_PROVIDED RECORDS_
|---|
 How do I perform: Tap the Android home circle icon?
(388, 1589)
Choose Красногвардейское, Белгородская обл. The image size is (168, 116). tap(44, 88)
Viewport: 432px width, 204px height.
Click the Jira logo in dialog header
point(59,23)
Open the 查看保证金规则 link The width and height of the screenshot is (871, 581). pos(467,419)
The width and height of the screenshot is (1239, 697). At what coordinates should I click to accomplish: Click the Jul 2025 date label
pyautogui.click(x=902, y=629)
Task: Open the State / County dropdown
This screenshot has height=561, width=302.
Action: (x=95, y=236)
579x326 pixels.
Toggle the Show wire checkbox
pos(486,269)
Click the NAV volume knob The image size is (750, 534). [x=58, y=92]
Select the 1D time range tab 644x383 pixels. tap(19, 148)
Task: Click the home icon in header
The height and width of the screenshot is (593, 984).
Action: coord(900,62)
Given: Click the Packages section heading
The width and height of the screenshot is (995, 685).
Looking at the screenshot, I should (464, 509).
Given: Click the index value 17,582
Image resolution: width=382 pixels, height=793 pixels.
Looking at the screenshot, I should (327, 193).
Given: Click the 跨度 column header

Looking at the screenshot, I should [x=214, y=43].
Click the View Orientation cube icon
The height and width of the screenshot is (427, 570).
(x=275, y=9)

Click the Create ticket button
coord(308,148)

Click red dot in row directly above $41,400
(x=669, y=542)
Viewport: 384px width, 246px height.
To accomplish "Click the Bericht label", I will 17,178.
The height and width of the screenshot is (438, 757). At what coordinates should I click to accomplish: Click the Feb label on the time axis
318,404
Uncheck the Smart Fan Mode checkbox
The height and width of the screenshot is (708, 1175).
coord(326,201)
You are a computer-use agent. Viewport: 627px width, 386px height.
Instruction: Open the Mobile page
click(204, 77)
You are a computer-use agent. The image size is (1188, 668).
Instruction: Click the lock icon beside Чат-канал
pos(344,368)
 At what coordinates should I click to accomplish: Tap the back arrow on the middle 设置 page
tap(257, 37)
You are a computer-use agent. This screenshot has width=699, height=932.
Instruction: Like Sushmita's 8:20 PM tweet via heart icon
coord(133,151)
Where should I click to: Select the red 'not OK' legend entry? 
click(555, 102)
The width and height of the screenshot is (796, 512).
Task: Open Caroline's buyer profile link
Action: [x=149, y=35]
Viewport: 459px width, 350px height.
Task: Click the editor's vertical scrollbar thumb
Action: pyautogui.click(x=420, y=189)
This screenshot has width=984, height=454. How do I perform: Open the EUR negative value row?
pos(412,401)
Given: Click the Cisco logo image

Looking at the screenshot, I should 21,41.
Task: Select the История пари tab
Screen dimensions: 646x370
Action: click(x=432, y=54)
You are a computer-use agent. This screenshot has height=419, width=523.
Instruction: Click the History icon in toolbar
|---|
_ACTIVITY_
In the listing above, find the line holding "Given: Click the Packages section heading" and the line holding "Viewport: 384px width, 246px height.", then output those two lines and every line between them exactly.

_SOLUTION FOR THIS PROBLEM_
Given: Click the Packages section heading
The width and height of the screenshot is (995, 685).
Looking at the screenshot, I should (464, 509).
Given: Click the index value 17,582
Image resolution: width=382 pixels, height=793 pixels.
Looking at the screenshot, I should (327, 193).
Given: Click the 跨度 column header

Looking at the screenshot, I should [x=214, y=43].
Click the View Orientation cube icon
The height and width of the screenshot is (427, 570).
(x=275, y=9)

Click the Create ticket button
coord(308,148)

Click red dot in row directly above $41,400
(x=669, y=542)
Viewport: 384px width, 246px height.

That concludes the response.